As happens every time, somebody says the terrorist was mentally ill.  And that is true in one way.  He was certainly deviant from the norm.  The important point however is that when a Muslim feels out of sorts in some way for some reason he tends to see that as a call to Jihad.  Jihad provides an answer to your truobles that will send you straight to Paradise. Attacking unbelievers rewards people with problems.  So Islam is still the problem in these attacks

The claim that his actions were a cry for help is comoplete BS.  You don't load your car up with gas cylinders and try to explode them in a busy street as a cry for help.  He wanted to kill unbelievers and go to Paradise.  That is all



Karl Stefanovic has launched a scathing attack on the “timid” critics who wanted police to refrain from shooting a knife-wielding terrorist.

As a debate rages over Australia’s response to Friday’s sickening terror attack in Melbourne, Karl Stefanovic has backed police and launched a scathing attack on their “timid” critics.

The Today co-host praised said he felt sorry for the young police officers who were forced to shoot the knife-wielding terrorist dead.

He said they were “consumed” by a “politically correct” message from the public — which dictates that they should try to keep the terrorist alive.

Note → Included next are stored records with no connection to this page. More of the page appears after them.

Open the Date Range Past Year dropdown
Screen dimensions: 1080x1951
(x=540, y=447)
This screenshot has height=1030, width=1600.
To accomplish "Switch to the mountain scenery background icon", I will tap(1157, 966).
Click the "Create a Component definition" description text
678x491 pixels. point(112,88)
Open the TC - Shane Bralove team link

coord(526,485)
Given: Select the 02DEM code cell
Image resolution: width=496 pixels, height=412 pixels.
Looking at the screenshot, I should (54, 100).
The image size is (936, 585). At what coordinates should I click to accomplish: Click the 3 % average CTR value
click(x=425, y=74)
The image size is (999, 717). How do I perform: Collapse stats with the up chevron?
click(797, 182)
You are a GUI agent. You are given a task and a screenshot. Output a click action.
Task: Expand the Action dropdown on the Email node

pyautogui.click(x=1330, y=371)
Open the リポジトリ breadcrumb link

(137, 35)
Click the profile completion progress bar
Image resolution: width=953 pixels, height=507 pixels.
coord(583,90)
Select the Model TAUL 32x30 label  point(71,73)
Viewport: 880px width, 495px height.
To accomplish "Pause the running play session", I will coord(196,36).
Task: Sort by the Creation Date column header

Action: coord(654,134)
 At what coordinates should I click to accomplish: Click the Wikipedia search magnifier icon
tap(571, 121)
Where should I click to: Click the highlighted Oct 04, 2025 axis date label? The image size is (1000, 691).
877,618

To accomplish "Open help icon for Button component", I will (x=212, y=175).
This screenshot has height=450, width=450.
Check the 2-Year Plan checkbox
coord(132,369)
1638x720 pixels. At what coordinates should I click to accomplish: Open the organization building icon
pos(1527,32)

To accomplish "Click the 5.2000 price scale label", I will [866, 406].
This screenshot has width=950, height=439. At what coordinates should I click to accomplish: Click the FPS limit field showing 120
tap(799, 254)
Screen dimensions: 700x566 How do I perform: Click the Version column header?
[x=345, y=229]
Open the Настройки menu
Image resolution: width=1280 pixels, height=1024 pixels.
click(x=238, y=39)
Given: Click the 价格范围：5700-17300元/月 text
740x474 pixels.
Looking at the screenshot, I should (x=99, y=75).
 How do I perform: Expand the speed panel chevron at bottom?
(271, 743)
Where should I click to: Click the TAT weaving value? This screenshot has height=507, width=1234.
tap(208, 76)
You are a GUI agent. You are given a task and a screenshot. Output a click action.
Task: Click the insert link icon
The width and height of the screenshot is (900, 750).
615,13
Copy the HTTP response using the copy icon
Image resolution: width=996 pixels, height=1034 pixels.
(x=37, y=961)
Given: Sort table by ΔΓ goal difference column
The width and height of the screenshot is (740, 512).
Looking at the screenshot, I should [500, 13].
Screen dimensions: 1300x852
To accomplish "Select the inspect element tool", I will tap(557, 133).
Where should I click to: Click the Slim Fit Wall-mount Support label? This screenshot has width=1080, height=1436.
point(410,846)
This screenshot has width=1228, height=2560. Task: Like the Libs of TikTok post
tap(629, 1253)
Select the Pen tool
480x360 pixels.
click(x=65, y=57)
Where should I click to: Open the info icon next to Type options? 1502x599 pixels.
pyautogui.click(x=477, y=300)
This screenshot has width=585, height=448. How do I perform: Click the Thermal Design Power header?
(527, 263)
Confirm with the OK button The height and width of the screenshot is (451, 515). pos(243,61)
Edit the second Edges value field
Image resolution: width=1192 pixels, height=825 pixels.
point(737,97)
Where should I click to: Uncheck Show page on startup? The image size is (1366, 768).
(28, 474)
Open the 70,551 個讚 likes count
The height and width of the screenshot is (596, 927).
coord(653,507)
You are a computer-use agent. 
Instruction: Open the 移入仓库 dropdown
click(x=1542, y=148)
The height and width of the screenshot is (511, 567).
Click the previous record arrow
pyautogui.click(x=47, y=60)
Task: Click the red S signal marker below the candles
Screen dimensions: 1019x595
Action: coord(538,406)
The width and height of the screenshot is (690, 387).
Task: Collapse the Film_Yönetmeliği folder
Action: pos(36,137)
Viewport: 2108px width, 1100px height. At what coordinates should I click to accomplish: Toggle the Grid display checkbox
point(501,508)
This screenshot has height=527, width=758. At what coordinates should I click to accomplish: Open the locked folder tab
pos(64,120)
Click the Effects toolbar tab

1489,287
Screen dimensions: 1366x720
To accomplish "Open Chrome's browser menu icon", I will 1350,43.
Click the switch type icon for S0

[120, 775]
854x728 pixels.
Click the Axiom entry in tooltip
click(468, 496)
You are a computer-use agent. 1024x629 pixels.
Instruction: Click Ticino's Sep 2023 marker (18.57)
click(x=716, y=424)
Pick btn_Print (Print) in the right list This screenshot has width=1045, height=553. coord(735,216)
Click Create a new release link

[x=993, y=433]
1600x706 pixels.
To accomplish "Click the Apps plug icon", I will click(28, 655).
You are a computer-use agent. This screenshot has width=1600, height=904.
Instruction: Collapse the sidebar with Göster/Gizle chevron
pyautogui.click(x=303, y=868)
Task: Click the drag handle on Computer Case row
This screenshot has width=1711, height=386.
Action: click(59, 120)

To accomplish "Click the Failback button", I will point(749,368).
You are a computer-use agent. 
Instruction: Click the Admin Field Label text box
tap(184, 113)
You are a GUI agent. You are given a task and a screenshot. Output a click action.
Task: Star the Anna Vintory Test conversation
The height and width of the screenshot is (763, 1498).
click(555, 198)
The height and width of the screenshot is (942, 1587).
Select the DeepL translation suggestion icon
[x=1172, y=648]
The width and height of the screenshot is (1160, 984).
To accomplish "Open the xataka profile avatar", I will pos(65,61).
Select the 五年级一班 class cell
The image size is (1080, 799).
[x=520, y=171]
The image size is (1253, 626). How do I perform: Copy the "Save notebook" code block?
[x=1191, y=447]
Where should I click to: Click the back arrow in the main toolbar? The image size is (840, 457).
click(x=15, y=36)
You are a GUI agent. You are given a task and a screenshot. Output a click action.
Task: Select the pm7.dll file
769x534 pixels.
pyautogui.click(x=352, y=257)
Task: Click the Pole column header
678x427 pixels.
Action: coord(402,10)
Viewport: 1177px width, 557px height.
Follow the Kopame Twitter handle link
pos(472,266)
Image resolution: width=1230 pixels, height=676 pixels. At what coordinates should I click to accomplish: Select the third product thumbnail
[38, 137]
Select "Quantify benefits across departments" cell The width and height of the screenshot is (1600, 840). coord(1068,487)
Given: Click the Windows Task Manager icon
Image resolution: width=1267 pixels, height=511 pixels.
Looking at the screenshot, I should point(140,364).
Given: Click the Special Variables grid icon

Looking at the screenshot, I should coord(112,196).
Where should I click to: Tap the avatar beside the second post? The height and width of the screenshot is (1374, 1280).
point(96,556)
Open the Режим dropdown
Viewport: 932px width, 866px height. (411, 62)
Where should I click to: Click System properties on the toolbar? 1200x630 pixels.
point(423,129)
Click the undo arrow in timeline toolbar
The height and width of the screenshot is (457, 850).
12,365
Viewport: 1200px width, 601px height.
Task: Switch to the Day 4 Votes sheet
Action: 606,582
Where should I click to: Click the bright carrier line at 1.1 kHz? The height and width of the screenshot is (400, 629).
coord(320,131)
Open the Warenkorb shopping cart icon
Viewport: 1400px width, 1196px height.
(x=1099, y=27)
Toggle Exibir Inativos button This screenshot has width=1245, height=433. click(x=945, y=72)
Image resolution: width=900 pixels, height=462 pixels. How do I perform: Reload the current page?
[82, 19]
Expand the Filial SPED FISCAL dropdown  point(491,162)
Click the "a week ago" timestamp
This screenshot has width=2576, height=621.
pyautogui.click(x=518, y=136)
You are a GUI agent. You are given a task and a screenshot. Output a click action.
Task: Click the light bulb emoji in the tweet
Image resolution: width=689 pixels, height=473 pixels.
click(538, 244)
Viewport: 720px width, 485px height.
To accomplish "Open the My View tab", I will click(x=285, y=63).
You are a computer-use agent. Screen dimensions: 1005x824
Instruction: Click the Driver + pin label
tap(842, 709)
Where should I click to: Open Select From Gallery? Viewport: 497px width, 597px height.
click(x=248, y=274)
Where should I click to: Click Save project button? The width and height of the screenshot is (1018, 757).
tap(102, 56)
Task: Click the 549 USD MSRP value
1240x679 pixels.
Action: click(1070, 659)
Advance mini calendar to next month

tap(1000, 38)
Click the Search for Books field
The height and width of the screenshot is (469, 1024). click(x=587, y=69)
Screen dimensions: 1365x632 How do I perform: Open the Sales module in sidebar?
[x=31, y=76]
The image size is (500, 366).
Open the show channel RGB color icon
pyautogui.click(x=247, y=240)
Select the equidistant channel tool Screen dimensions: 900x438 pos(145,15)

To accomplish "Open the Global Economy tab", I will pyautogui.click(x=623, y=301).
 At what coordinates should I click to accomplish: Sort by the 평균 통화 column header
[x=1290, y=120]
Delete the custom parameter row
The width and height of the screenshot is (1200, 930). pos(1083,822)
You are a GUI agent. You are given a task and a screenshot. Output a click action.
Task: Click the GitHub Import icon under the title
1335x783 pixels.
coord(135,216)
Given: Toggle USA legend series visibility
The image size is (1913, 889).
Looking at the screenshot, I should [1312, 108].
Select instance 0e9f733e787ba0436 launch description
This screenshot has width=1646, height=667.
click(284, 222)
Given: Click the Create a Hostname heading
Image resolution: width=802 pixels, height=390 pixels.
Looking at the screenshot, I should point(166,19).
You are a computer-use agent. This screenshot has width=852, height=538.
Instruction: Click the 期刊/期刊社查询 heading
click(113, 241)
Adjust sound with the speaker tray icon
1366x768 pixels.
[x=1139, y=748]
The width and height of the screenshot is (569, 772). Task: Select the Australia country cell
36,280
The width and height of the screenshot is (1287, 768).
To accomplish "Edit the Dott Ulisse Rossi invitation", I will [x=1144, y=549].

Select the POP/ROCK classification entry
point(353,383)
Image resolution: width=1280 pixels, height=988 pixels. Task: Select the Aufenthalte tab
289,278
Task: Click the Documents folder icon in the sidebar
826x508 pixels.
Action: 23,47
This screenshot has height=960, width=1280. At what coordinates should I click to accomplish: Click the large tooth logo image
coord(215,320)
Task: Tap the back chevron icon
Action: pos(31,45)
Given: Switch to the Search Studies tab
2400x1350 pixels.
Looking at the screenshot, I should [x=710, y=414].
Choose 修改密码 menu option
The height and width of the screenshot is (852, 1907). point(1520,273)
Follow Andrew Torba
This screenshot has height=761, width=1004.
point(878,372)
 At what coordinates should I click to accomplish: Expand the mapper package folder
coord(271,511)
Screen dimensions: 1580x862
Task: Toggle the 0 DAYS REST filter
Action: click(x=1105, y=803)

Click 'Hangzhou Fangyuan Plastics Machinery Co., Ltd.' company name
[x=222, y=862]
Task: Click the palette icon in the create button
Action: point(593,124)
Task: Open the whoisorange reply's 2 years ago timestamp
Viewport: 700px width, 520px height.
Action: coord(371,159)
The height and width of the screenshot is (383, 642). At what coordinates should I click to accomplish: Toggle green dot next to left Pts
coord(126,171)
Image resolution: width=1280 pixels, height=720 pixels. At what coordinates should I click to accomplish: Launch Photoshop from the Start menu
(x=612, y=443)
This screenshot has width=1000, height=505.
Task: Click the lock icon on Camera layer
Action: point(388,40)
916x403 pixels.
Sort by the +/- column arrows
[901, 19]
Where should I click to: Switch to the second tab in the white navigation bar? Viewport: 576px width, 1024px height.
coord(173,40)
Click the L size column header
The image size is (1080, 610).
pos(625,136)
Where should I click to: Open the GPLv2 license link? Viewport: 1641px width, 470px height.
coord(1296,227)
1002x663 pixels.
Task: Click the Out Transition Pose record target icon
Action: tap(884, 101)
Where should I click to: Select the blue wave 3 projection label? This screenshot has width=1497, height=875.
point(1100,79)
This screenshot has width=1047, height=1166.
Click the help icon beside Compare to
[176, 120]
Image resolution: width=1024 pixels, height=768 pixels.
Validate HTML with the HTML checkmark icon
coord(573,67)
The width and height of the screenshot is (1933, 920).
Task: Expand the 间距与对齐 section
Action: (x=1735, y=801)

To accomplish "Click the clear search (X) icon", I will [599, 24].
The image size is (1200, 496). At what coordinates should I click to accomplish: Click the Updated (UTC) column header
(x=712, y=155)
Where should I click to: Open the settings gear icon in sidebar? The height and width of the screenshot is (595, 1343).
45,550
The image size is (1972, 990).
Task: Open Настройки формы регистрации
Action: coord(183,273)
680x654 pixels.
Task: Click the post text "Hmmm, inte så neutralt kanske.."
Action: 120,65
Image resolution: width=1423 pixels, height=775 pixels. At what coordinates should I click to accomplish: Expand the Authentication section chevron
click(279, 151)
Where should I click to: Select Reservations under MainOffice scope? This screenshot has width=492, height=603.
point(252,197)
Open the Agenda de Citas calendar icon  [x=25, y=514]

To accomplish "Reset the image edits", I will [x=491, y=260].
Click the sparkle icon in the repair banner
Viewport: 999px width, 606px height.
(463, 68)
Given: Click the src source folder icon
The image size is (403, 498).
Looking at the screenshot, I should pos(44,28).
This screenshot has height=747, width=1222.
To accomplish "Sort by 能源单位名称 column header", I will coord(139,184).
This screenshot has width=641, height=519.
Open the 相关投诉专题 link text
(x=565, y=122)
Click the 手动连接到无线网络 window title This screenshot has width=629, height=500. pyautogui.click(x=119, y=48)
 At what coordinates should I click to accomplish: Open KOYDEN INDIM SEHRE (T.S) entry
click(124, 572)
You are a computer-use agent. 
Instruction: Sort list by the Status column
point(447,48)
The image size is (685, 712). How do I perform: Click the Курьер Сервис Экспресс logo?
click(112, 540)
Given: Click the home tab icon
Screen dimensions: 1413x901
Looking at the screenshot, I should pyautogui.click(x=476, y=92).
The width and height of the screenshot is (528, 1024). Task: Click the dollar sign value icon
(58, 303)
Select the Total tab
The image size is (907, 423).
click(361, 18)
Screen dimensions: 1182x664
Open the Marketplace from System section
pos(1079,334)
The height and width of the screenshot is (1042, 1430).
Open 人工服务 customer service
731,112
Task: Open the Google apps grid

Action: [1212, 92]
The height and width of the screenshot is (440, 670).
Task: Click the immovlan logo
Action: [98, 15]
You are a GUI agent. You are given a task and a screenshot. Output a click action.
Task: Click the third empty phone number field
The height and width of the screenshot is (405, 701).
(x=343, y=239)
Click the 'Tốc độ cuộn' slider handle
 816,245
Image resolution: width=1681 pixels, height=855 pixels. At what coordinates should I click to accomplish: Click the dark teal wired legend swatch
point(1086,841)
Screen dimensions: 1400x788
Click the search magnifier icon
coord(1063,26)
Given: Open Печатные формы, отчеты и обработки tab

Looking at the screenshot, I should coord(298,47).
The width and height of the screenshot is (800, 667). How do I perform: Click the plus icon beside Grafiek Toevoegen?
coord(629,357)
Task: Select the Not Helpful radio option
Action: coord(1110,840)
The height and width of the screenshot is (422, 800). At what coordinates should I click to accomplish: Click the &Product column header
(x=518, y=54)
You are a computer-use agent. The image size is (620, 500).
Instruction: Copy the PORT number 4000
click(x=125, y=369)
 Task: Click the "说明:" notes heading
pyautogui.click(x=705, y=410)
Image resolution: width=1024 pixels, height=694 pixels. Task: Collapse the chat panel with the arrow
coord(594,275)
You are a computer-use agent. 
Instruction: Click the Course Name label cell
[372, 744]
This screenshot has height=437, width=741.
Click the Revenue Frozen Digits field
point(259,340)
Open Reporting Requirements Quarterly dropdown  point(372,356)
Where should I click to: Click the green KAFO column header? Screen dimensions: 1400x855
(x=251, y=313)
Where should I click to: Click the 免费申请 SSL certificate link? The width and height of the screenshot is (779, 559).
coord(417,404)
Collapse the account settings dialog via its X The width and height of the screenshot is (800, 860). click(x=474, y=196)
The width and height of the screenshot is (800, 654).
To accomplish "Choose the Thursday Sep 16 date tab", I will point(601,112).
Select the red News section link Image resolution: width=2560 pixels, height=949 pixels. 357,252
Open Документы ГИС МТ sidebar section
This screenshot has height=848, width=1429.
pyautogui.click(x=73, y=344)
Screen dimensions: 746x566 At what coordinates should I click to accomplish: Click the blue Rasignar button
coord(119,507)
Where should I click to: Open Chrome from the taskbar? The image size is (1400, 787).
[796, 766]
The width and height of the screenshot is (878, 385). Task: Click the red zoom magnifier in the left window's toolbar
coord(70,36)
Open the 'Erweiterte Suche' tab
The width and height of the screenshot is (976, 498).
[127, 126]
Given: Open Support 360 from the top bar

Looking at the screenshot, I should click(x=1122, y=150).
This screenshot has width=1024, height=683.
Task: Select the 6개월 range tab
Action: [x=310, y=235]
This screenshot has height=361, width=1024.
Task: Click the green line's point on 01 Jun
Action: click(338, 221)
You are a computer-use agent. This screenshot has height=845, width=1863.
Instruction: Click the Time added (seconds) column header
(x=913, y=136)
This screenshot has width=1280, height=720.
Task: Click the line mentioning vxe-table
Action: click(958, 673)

“People (were) yelling, ‘Shoot him, shoot him’ they tried their best not to,” he said this morning. “I reckon, on second thought, someone comes at police with a knife you shoot them dead straight away?

“You know what the courage of the cops, this is a reminder again of what our police do. The first there, first to deal with it, fighting back. I’m amazed. Who would be a police officer? Who would be a police officer and they do it and they do it without complaint.”

“They do it sometimes with the public hating them. But they’re the first you call when you need them and they were the first to respond. I salute them this morning.”

The rant came after a counter-terrorism expert said Australia is leaving itself wide open to future attacks by training police to shoot terrorists dead.

Dr Allan Orr, a counter-terrorism and insurgency specialist who is researching and writing on the Sydney cafe siege — said Australia is “feeding the beasts” of terror and failing to prevent future attacks by giving cops shoot-to-kill advice instead of shoot-to-injure training.

He recommended creating a British-style rapid response anti-terror unit — with high powered weapons and access to helicopters — and powers to track people on terrorist watch lists to prevent more extremist attacks.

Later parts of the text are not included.